We begin by defining our min/max characters. We then load in the CSV files and separate the words and part-of-sentence tags for the 1-grams. We also separate the two phrase words of the bigrams.

In [1]:
import numpy as np
import pandas as pd
from pathlib import Path
from IPython.display import display

CHARACTER_BOUNDS = (3, 5)

# Load the 45k most common words and 100k most common 2-grams
datapath = Path("../word_ngrams/").resolve()
n2grams = pd.read_csv(datapath / "2grams_english_1a_no_pos.csv").convert_dtypes()
wordcats = pd.read_csv(datapath / "1grams_english_1b_with_pos.csv").convert_dtypes()

# Isolate the words which are nouns in the top 45k
wordcats["word"] = wordcats["ngram"].str.split("_").str[0]
wordcats["POS"] = wordcats["ngram"].str.split("_").str[1]
wordcats.drop(columns=["ngram"], inplace=True)
wordcats = wordcats.reindex(columns=["word", "POS", "freq"])
nouns = wordcats[wordcats["POS"] == "NOUN"].reset_index(drop=True)
determiners = wordcats[wordcats["POS"] == "DET"].reset_index(drop=True)
adjectives = wordcats[wordcats["POS"] == "ADJ"].reset_index(drop=True)

# Split the 2-grams into the component words
n2grams["word1"] = n2grams["ngram"].str.split(" ").str[0]
n2grams["word2"] = n2grams["ngram"].str.split(" ").str[1]
n2grams.drop(columns=["ngram"], inplace=True)
n2grams = n2grams.reindex(columns=["word1", "word2", "freq"]).convert_dtypes()

In [2]:
display(nouns)
display(n2grams)

Unnamed: 0,word,POS,freq
0,time,NOUN,344137821
1,way,NOUN,200669012
2,people,NOUN,199633836
3,life,NOUN,160230516
4,man,NOUN,149700258
...,...,...,...
27443,Gallimard,NOUN,207112
27444,lichen,NOUN,207107
27445,hack,NOUN,207101
27446,CULTURE,NOUN,207071


Unnamed: 0,word1,word2,freq
0,of,the,1741529442
1,in,the,1043688187
2,to,the,686570630
3,on,the,446536709
4,and,the,446190715
...,...,...,...
99995,cell,adhesion,187605
99996,and,defence,187605
99997,the,testator,187603
99998,suppressed,by,187590


Next we will isolate the bigrams which are composed of any first word followed by a noun in the top 45,000 between $N$ and $K$ letters long:

In [5]:
# Isolate the 2-grams which are composed of any word and then a top-45k noun, and N-K characters
noun_2grams = n2grams[
    n2grams["word2"].isin(nouns["word"]) & n2grams["word2"].str.len().between(*CHARACTER_BOUNDS)
].copy()
display(noun_2grams)

Unnamed: 0,word1,word2,freq,w2_noun_rank
0,of,the,1741529442,20329
1,in,the,1043688187,20329
2,to,the,686570630,20329
3,on,the,446536709,20329
4,and,the,446190715,20329
...,...,...,...,...
99973,Introduction,This,187641,2321
99975,her,round,187635,2907
99977,the,RNA,187634,3854
99979,computer,games,187629,1281


Create word-indexed lists of rank within a category for nouns, adjectives, and determiners.
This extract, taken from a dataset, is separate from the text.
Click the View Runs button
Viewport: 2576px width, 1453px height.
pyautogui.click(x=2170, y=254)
I.e. key-value mapping in which the is the word, and can be used to retrieve the rank as the value

In [7]:
idxnouns = nouns.set_index("word")
idxadj = adjectives.set_index("word")
idxdet = determiners.set_index("word")
idxnouns["rank"] = np.arange(len(idxnouns))
idxadj["rank"] = np.arange(len(idxadj))
idxdet["rank"] = np.arange(len(idxdet))
noun_2grams["w2_noun_rank"] = noun_2grams["word2"].map(idxnouns["rank"])
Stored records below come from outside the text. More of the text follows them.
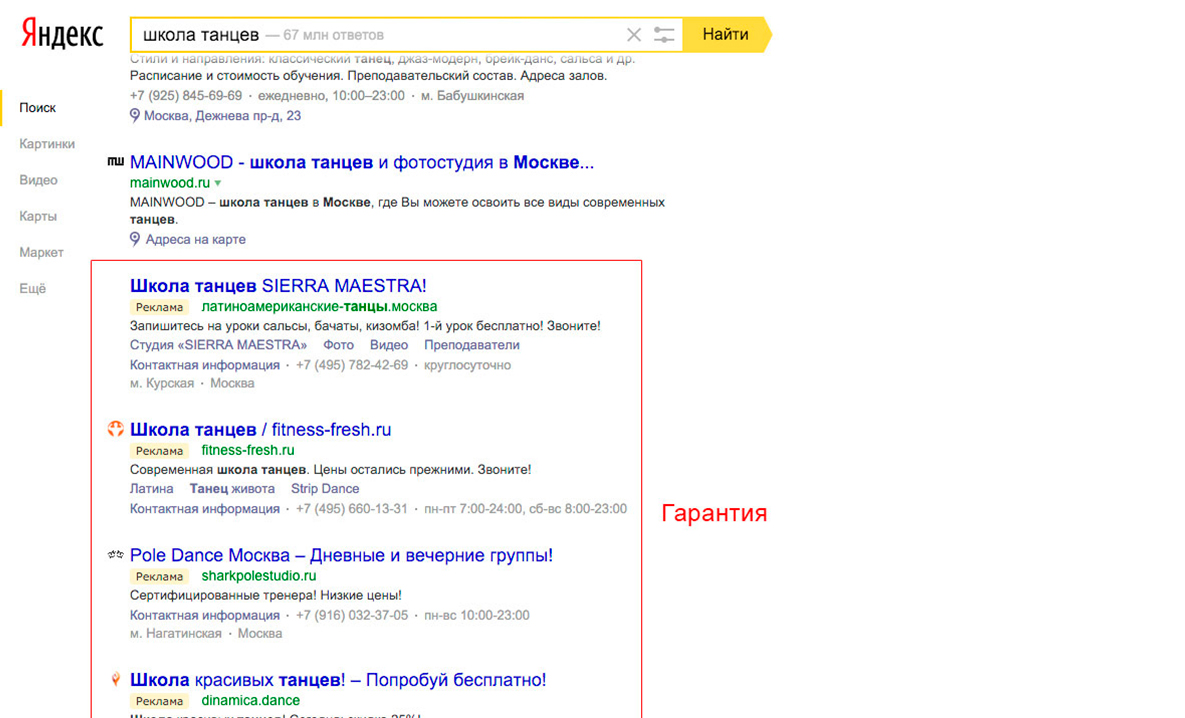Click the dinamica.dance pin favicon
This screenshot has width=1185, height=718.
click(x=116, y=680)
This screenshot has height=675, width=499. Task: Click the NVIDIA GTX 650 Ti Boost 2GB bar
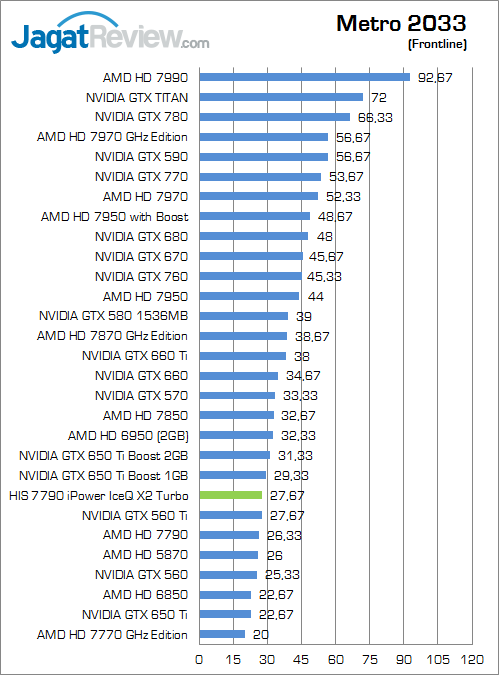pyautogui.click(x=235, y=455)
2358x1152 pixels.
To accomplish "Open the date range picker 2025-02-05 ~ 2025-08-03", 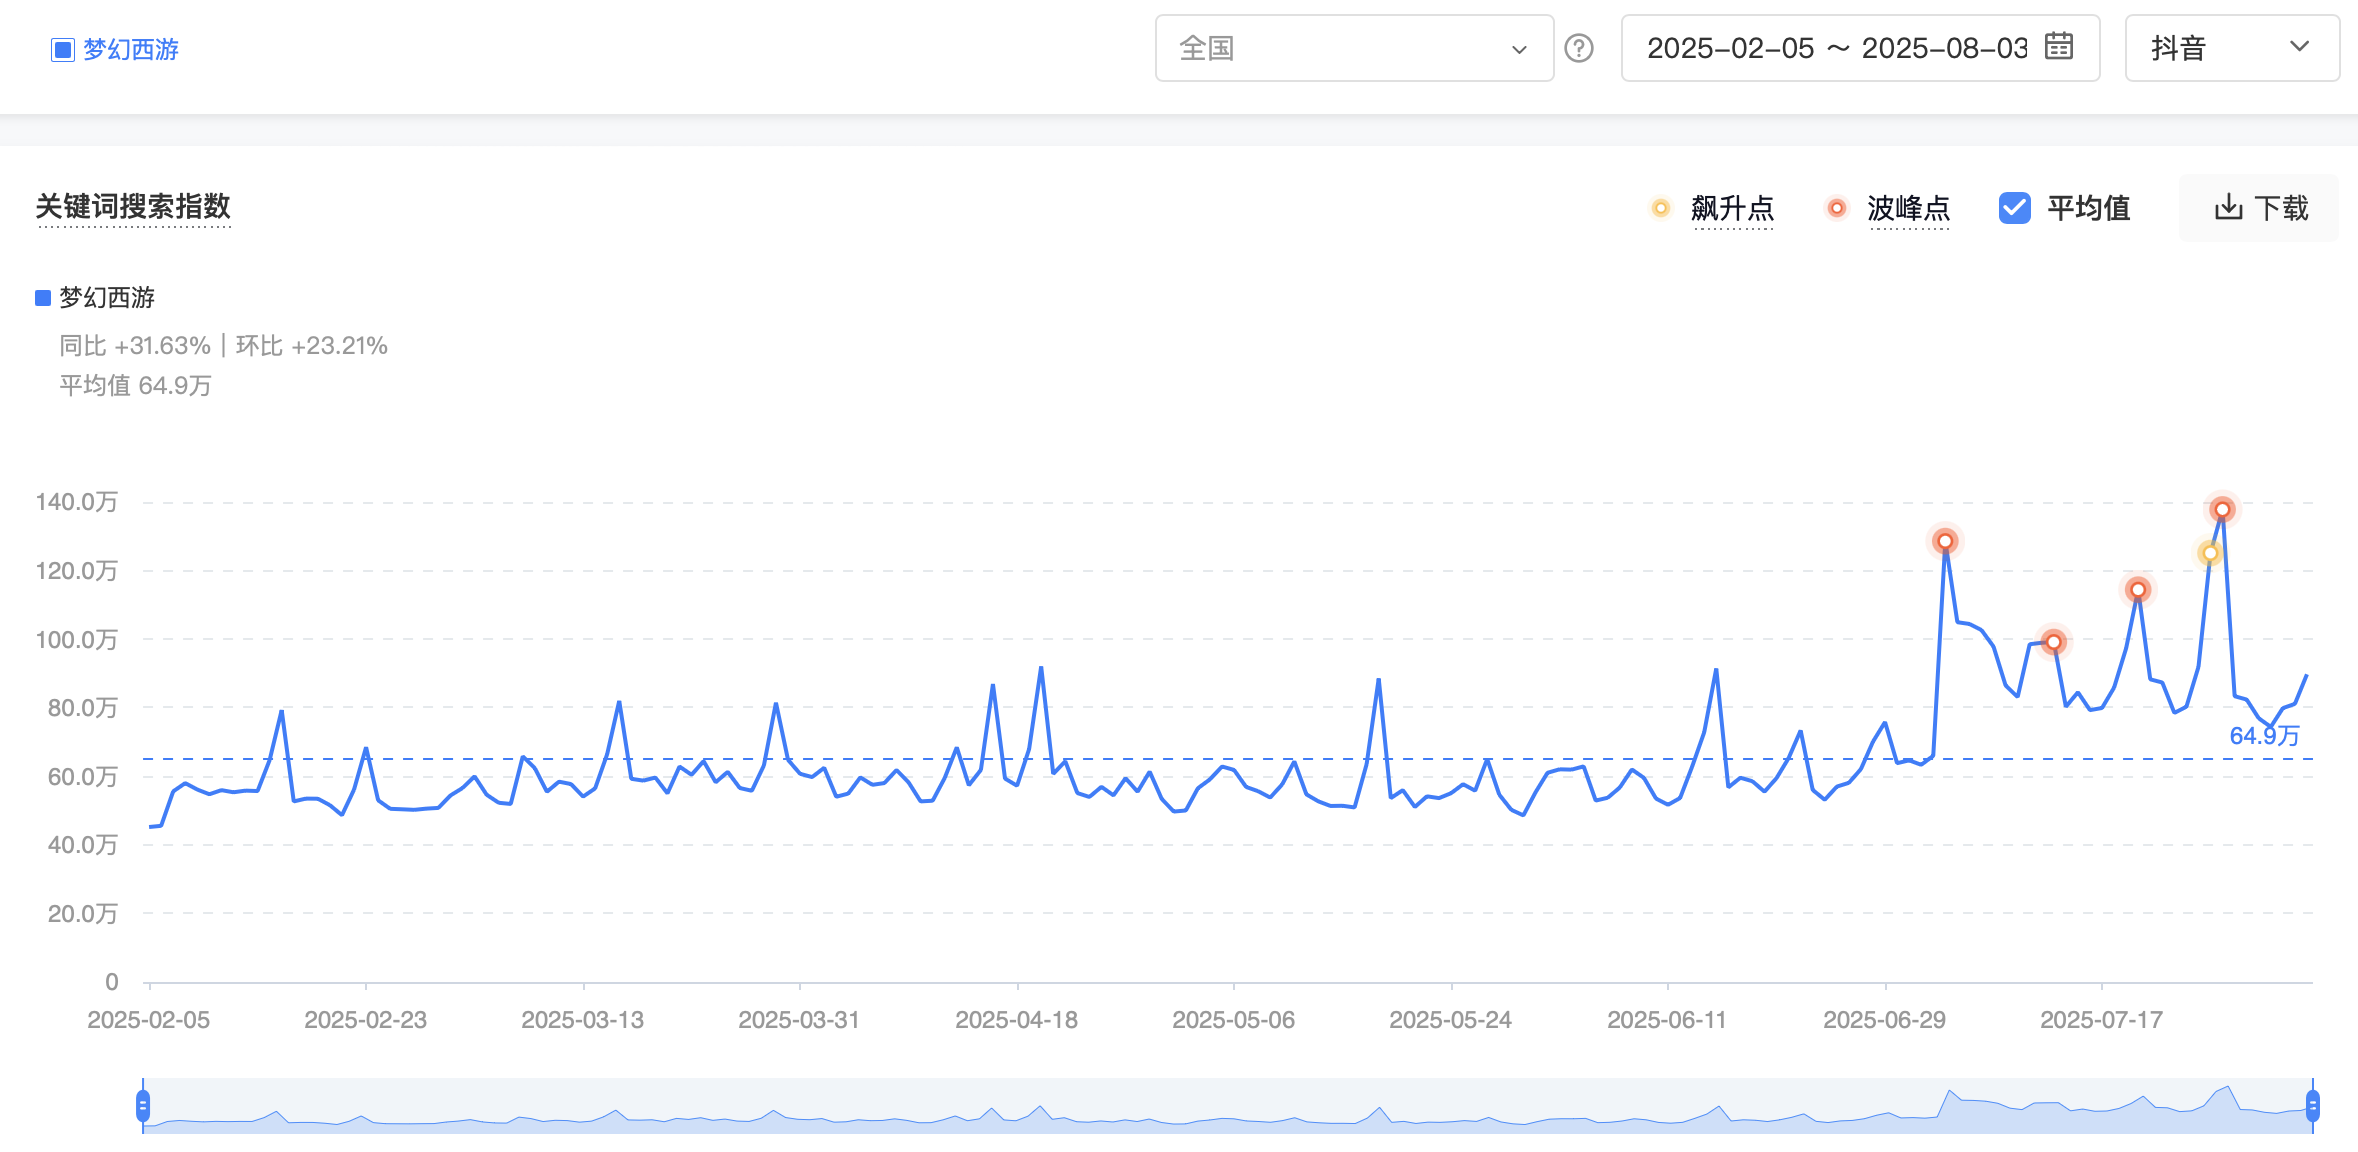I will click(x=1860, y=48).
Next we select the phrases which start with an adjective or determiner which is between $N$ and $K$ characters long, and sort the final phrases by frequency, and save to the `phrases_candidates.csv` file:

In [7]:
# Isolate the word2 noun 2-grams that start with a determiner or adjective 4-6 char long
singlecat = wordcats.drop_duplicates(subset=["word"]).copy()
noun_2grams.apply
noun_2grams["word1_POS"] = noun_2grams["word1"].map(singlecat.set_index("word")["POS"])
detadj_2grams = (
    noun_2grams[
        noun_2grams["word1_POS"].isin(["DET", "ADJ"])
        & noun_2grams["word1"].isin(singlecat["word"])
        & noun_2grams["word1"].str.len().between(*CHARACTER_BOUNDS)
    ]
    .copy()
    .sort_values("freq", ascending=False)
)


# Add in the ranks for the first word within its category
def safe_adjdet_rank(row):
    try:
        return idxadj.loc[row["word1"]]["rank"]
    except KeyError:
        return idxdet.loc[row["word1"]]["rank"]


noun_2grams["w1_adjdet_rank"] = noun_2grams.apply(safe_adjdet_rank, axis=1)

display(detadj_2grams)
detadj_2grams.to_csv(datapath / "phrases_candidates.csv", index=False)

Unnamed: 0,word1,word2,freq,word1_POS
58,all,the,81315406,DET
95,the,world,61563770,DET
109,the,time,56081273,DET
129,the,way,49869616,DET
168,the,two,43138107,DET
...,...,...,...,...
99915,open,water,187739,ADJ
99946,right,path,187686,ADJ
99954,both,male,187670,DET
99977,the,RNA,187634,DET


Finally we want to know that the phrases are also _not reversible_ so that they can successfully be used for the non-phrase condition in `word2, word1` order.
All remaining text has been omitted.